======== Source records
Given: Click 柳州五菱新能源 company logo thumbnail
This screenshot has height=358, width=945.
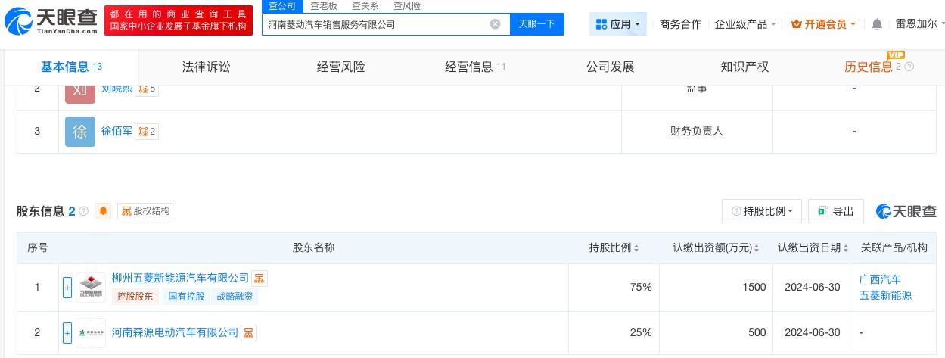Looking at the screenshot, I should 91,288.
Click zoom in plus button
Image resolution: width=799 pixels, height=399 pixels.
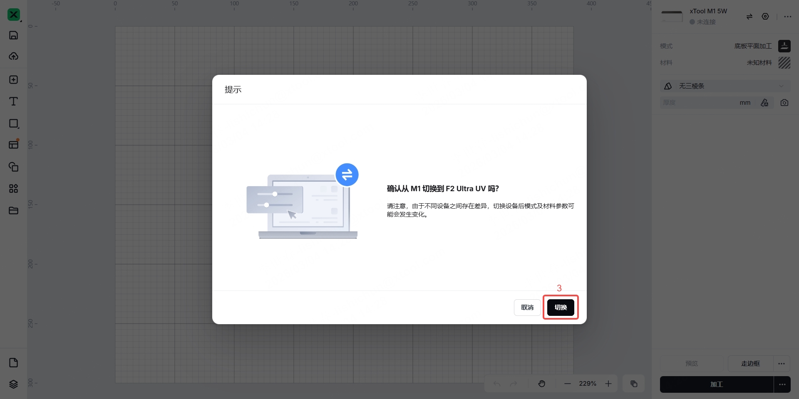click(x=608, y=384)
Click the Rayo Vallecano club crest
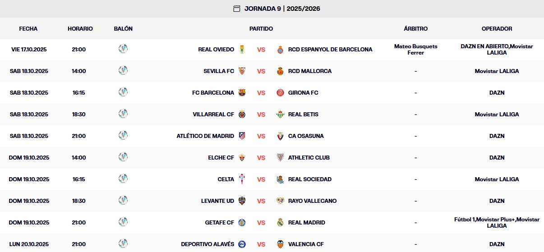The image size is (544, 252). [281, 201]
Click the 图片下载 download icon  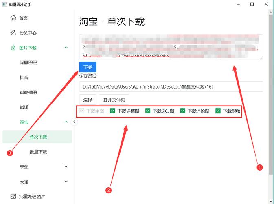pyautogui.click(x=13, y=48)
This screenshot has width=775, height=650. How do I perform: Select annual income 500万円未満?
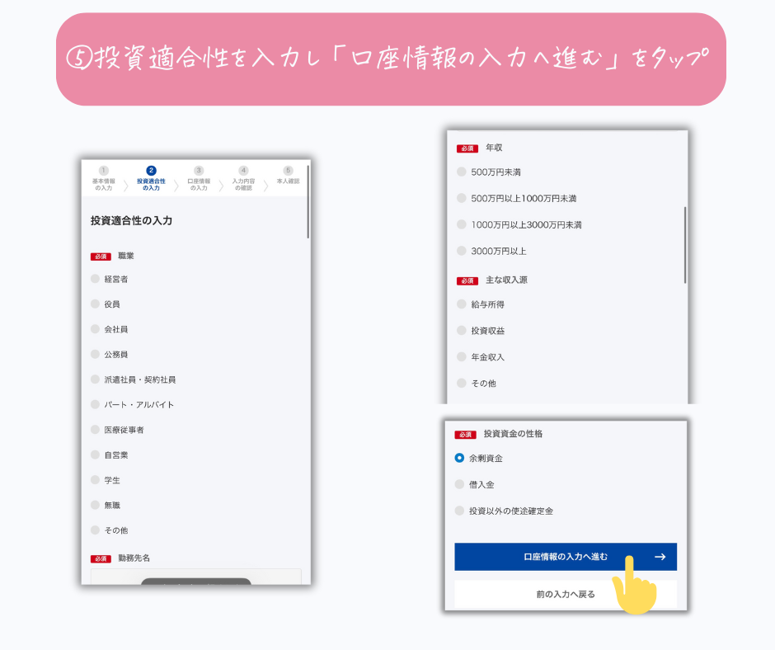click(x=462, y=172)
================
* _What to produce_
Copy nothing outside the span: please output the lines from the one with "This screenshot has width=775, height=650." through the end of the entries above, and skip the pictures.

* _Finished task_
This screenshot has width=775, height=650. How do I perform: Select annual income 500万円未満?
click(x=462, y=172)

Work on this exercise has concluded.